Retrieve Table of Contents
Contents
[
Hide
]
Retrieve Table of Contents in Java
GroupDocs.Parser, a Java API (which is a part of Conholdate.Total for Java) allows you to extract table of contents from documents, please use the getToc method:
Iterable<TocItem> getToc();
TocItem class has the following members:
Member | Description |
---|---|
getDepth | The depth level. |
getPageIndex | The page index. |
getText | The text. |
extractText | Extracts a text from the document to which TocItem object refers. |
Follow the steps below to extract extract table of contents from the document:
- Instantiate Parser object for the initial document;
- Call getToc method and obtain collection of TocItem objects;
- Check if collection isn’t null (table of contents extraction is supported for the document);
- Iterate through the collection and get page index to extract a page text from the document.

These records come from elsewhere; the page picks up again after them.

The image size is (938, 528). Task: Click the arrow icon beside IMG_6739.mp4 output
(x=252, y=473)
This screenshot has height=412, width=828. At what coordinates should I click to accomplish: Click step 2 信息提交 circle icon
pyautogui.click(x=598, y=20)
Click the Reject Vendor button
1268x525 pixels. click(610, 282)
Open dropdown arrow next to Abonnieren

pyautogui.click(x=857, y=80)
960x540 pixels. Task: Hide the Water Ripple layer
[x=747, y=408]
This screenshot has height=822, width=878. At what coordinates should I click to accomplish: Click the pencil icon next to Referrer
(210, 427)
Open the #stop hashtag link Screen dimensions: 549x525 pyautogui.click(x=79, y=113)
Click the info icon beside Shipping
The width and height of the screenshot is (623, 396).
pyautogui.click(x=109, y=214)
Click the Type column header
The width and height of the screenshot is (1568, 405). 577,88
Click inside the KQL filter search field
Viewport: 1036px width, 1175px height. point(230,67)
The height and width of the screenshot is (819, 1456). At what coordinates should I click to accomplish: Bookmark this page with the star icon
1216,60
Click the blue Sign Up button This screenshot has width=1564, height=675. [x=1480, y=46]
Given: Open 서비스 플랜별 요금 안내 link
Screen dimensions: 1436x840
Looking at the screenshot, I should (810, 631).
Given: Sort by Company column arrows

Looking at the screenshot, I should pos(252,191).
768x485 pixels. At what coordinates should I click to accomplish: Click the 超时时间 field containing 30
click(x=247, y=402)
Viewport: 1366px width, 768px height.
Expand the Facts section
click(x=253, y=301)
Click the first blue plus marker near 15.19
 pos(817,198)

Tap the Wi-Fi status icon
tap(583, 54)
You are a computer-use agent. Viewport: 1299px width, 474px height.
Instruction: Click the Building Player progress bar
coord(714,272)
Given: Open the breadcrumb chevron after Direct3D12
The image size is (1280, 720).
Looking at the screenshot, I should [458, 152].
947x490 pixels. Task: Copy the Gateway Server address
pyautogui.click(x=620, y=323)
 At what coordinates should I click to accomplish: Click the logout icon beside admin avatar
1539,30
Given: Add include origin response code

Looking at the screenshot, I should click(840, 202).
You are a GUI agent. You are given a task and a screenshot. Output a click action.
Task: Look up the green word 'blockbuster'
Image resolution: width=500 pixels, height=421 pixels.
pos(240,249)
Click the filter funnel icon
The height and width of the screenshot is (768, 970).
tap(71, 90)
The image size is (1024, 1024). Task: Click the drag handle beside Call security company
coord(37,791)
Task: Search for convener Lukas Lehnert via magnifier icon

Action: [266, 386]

The following example shows how to extract table of contents from CHM file:
// Create an instance of Parser class
try (Parser parser = new Parser(Constants.SampleChm)) {
// Check if text extraction is supported
if (!parser.getFeatures().isText()) {
System.out.println("Text extraction isn't supported.");
return;
}
// Check if toc extraction is supported
if (!parser.getFeatures().isToc()) {
System.out.println("Toc extraction isn't supported.");
return;
}
// Get table of contents
Iterable<TocItem> toc = parser.getToc();
// Iterate over items
for (TocItem i : toc) {
// Print the Toc text
System.out.println(i.getText());
// Check if page index has a value
if (i.getPageIndex() == null) {
continue;
}
// Extract a page text
try (TextReader reader = parser.getText(i.getPageIndex())) {
System.out.println(reader.readToEnd());
}
}
}